Bluefin Settles With FTC Over Credit Card Payment Scheme

The Federal Trade Commission announced on Thursday (Feb. 11) a settlement agreement with Capital Payments, perhaps better known as Bluefin Payment Systems, for a total consideration of $2.6 million tied to an alleged telemarketing scheme.

The FTC said in a release that Bluefin enabled the scheme with a firm called The Tax Club, wherein the latter firm used merchant accounts in order to process credit card payments from consumers. The Tax Club then siphoned off money from consumers looking to start home-based businesses.

Yet, said the FTC, Bluefin “ignored red flags” about The Tax Club, which included chargebacks, claims of fraud from consumers and even alerts from financial institutions.

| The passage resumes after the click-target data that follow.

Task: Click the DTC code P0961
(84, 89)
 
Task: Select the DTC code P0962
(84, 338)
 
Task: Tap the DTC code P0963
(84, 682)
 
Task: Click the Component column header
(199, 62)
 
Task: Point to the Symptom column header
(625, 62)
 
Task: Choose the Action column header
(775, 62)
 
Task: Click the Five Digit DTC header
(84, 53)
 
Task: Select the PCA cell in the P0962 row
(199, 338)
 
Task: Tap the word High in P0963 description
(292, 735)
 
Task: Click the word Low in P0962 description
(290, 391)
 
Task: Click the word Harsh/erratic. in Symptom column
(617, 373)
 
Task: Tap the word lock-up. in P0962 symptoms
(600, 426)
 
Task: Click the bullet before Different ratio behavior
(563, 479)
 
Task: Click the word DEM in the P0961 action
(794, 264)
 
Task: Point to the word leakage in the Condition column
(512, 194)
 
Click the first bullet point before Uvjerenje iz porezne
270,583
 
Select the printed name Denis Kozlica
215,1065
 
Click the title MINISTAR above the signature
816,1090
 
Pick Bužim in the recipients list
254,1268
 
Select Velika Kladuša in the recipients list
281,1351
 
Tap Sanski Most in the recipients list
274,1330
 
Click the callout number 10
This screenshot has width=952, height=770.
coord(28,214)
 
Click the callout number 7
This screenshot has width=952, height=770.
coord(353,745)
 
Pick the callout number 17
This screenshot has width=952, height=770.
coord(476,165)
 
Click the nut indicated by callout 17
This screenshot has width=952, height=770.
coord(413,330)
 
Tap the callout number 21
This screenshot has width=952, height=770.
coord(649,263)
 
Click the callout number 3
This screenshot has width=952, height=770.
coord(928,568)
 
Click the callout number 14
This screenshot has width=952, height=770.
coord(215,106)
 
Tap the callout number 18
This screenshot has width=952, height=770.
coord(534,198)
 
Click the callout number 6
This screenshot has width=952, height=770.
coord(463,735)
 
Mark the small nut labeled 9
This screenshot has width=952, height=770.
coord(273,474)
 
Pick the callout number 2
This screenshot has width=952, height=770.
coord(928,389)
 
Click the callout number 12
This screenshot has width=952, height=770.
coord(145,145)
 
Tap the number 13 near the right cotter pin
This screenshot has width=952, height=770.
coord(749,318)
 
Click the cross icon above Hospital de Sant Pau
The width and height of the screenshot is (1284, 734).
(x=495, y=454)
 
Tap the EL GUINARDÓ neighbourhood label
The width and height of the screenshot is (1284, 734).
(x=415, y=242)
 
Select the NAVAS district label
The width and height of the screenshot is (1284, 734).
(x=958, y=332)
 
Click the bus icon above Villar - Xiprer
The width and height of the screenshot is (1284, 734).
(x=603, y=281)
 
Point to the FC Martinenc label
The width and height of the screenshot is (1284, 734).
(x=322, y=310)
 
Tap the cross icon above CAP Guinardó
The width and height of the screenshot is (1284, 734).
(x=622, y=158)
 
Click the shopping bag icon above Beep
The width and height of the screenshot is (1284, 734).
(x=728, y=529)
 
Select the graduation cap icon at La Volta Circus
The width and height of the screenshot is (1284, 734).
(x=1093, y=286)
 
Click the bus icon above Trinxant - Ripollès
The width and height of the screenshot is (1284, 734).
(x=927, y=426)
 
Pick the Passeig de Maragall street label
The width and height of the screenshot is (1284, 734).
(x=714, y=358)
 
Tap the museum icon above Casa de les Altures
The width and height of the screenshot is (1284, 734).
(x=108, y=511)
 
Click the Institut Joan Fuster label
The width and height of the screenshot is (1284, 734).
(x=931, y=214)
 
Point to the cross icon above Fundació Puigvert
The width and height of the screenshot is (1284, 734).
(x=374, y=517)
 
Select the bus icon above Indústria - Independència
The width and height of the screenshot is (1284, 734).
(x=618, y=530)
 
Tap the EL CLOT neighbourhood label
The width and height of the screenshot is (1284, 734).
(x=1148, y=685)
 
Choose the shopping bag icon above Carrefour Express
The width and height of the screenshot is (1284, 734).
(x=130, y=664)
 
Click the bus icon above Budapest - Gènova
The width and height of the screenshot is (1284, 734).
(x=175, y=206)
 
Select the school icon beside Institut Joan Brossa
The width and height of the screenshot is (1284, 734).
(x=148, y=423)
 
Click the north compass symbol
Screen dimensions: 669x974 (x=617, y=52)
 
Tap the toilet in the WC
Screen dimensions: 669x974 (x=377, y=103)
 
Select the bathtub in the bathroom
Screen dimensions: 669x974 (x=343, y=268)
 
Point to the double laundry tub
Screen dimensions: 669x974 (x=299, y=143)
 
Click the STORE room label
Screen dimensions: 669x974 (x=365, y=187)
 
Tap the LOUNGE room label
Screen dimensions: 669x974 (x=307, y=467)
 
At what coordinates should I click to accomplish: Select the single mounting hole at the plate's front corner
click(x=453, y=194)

The Bluefin/Tax Club relationship ended only after the FTC, along with Florida and New York, sued The Tax Club three years ago, charging deceptive telemarketing practices.

The settlement has a $2.6 million judgement in place that is partly suspended for what the FTC said was the “current financial situation” of the company, with Bluefin agreeing to pay $750,000. The settlement order states that the company is banned from payment processing or acting as an ISO for several categories of clients and prohibited from assisting or facilitating any merchant that might be known, or should be known, to be violating FTC rules.

Looking further out, Bluefin, as part of the agreement, must make efforts to screen prospective clients for certain financial criteria and must also be on the lookout for hints of fraud or deceptive conduct; should there be evidence of firms engaged in deceptive conduct, the company must terminate relationships with those firms.